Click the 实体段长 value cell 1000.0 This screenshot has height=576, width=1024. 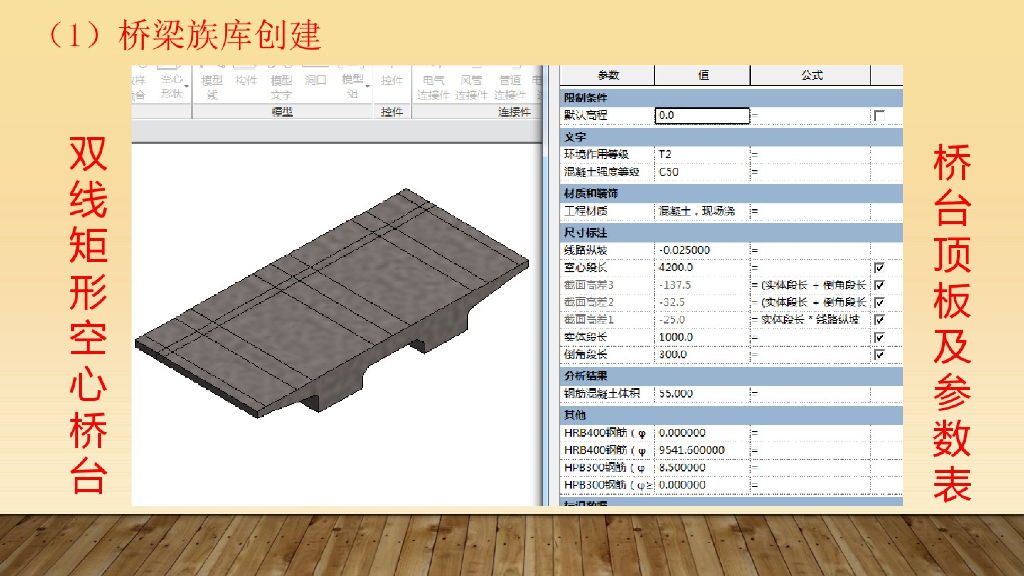click(700, 337)
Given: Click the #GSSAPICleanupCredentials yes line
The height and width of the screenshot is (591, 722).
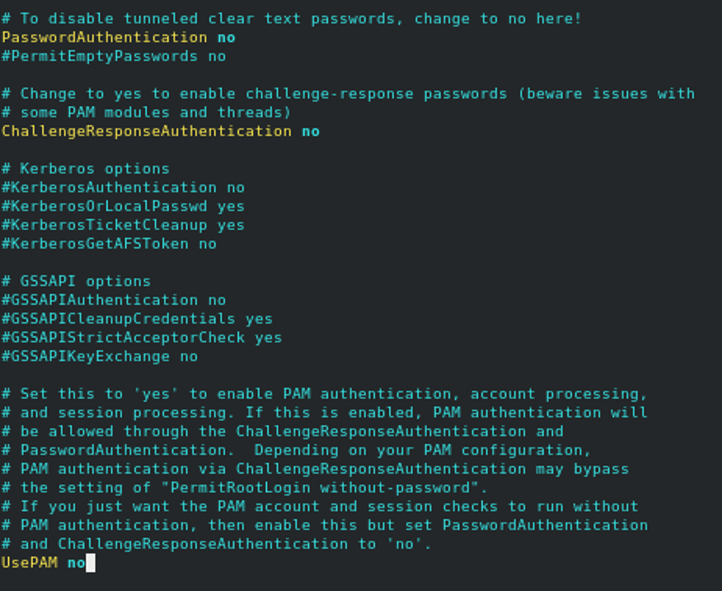Looking at the screenshot, I should click(137, 319).
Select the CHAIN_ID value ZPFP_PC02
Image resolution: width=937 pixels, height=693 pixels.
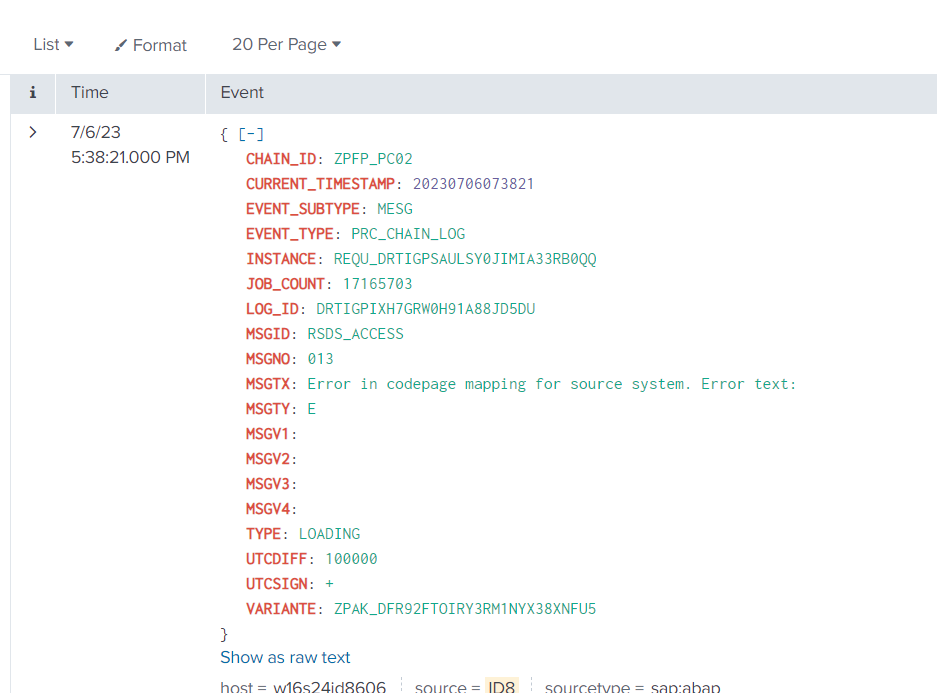[x=373, y=159]
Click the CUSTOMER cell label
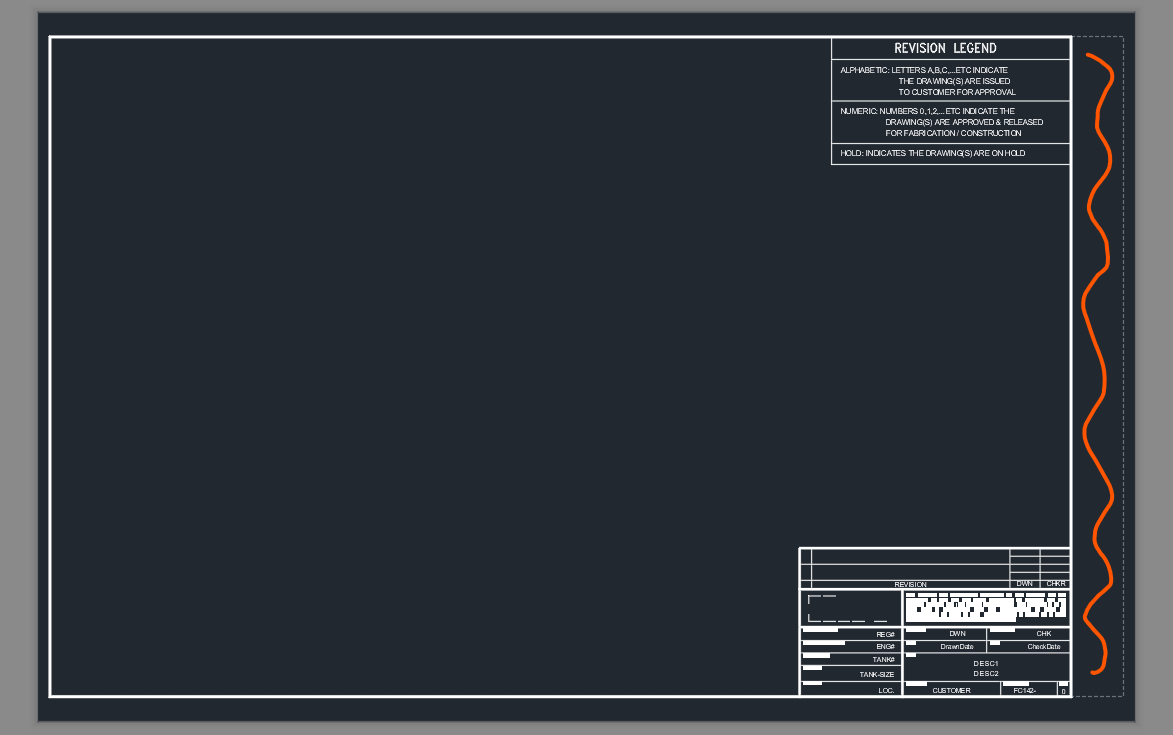The height and width of the screenshot is (735, 1173). (952, 690)
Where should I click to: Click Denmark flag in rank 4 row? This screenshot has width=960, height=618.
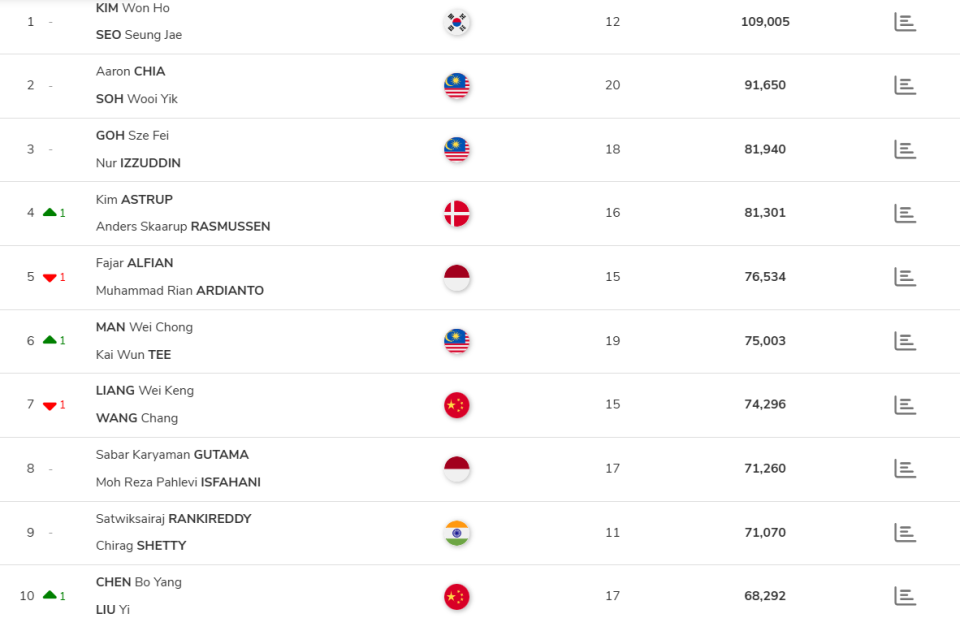(457, 213)
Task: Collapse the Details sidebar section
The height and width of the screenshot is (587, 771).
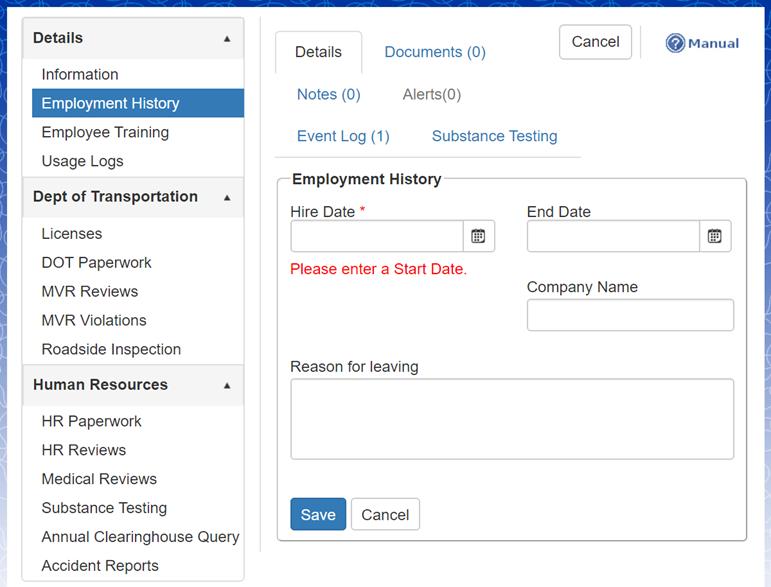Action: click(x=227, y=39)
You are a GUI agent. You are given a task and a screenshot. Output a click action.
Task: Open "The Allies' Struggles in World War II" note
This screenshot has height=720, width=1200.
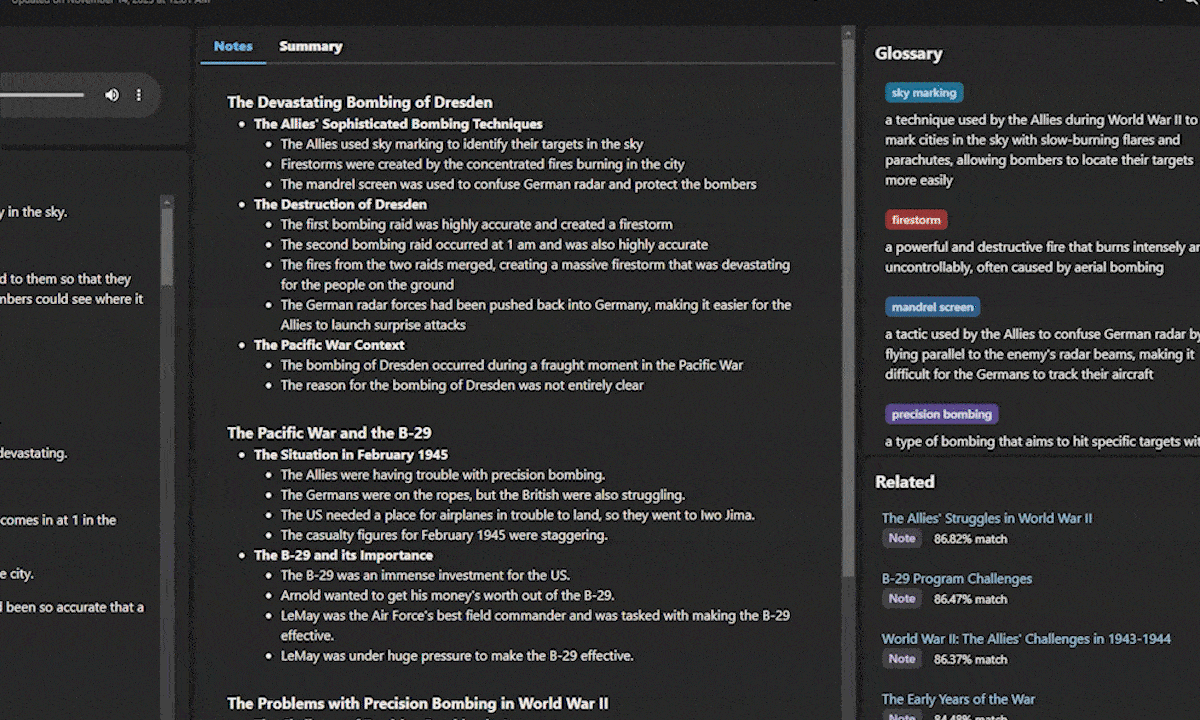[x=987, y=518]
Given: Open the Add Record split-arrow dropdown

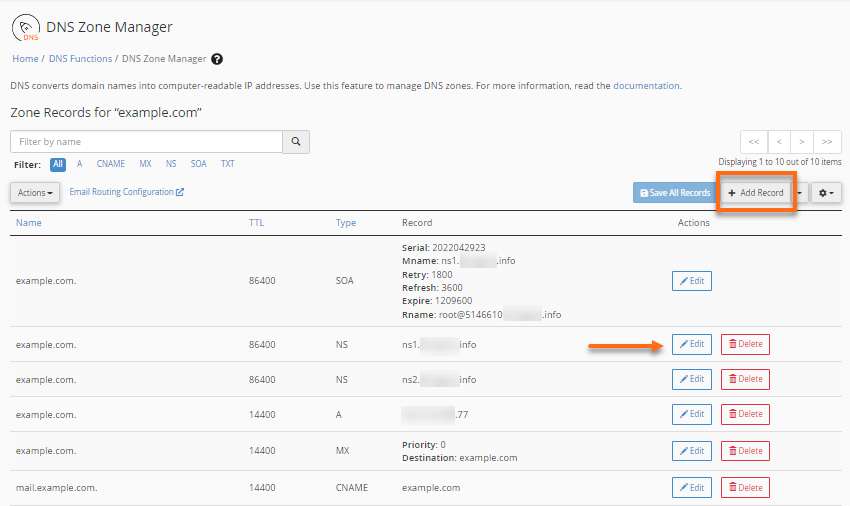Looking at the screenshot, I should coord(801,192).
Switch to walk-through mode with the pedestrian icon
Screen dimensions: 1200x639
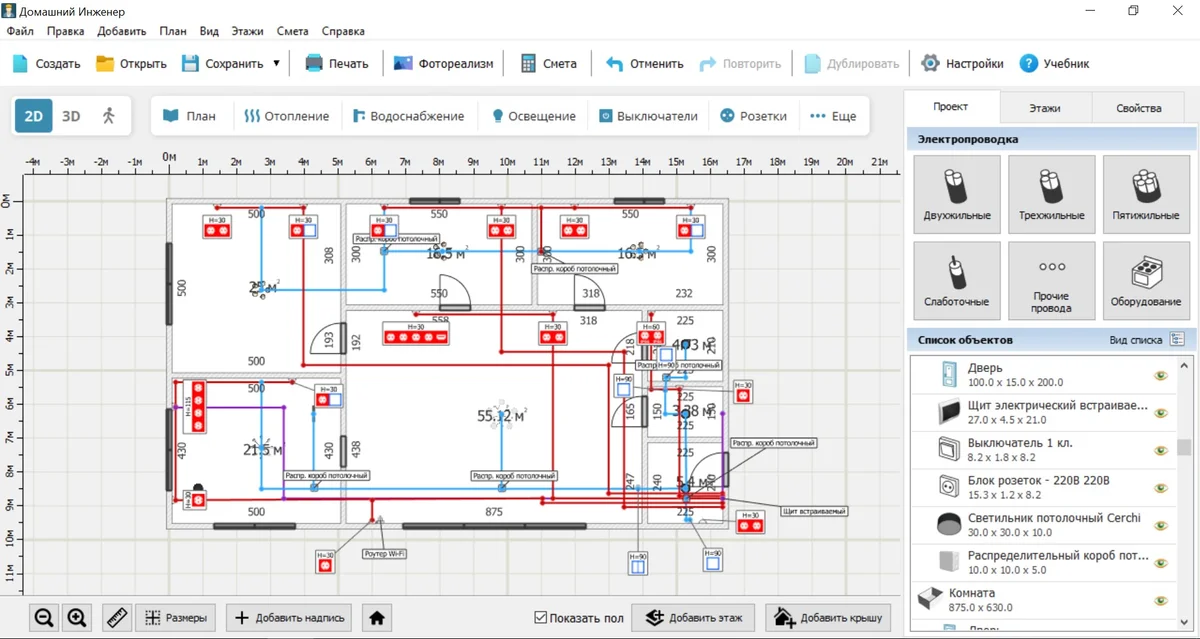pyautogui.click(x=109, y=116)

********

**Task to carry out:**
To complete this exercise, repeat exactly the lines above from the one holding "This screenshot has height=720, width=1200." to the end of the listing, both included, and leave the pictures out.

**Response to the exercise:**
This screenshot has height=720, width=1200.
[x=987, y=518]
Given: Open the Add Record split-arrow dropdown

Looking at the screenshot, I should coord(801,192).
Switch to walk-through mode with the pedestrian icon
Screen dimensions: 1200x639
pyautogui.click(x=109, y=116)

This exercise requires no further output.